I admit it: I was relieved.

I thought I’d heard the last of her, until a few months later, when someone in my local Pagan community asked me if I knew her… because she had expressed interest in joining their Pagan meetup group.

I wanted to scream RUN AWAY FAST, and I’ll tell you, it was really hard not to. However, I decided to try to be a decent person, and went with my better judgment. I felt it was important to be honest with the person asking about her, but I didn’t want to come off like a total asshole, either, so I crafted a simply and diplomatic answer:

“This person has some very good qualities, such as X, Y, and Z. However, in the course of my interactions with her, I discovered that she is very specific about her needs in terms of her relationships with others. She clearly had expectations in our friendship that were different than mine, and I was unable to dedicate the excessive amounts of time and energy that she so obviously needed. I wish you the best in making your decision about this individual.”

That was it. There was nothing more l I could do. I don’t know if she ever joined that particular meetup or not, and frankly, I don’t care. I had been as honest as I could, without being nasty about it.

The big question here is, do you trust other people to keep your input confidential and not mention your name if a they discuss your concerns with a potential trainwreck who’s applying to your group? Will your priestess or priest decide that your concerns aren’t important, and invite this person in anyway? Is this something that will be decided by a consensus among the other members? Does your group automatically take anyone who is interested in joining, or is there a selection process?

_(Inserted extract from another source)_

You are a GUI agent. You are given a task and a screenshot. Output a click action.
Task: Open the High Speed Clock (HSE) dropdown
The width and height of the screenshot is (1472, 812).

Something equally important to consider is that it’s entirely possible that the person has changed since you last interacted. They could have been able to put aside whatever it was in their life that made them negative or emotionally needy. Perhaps they”ll surprise you, and turn out to be a positive addition to the group you’re currently part of.

It’s a tricky situation, either way, and it’s important to try your best to be truthful about this person, while not sounding too negative. While you can’t control what other members of your group do, you do have control over what you say and do. Be honest but not mean, and hopefully things will work out for the best.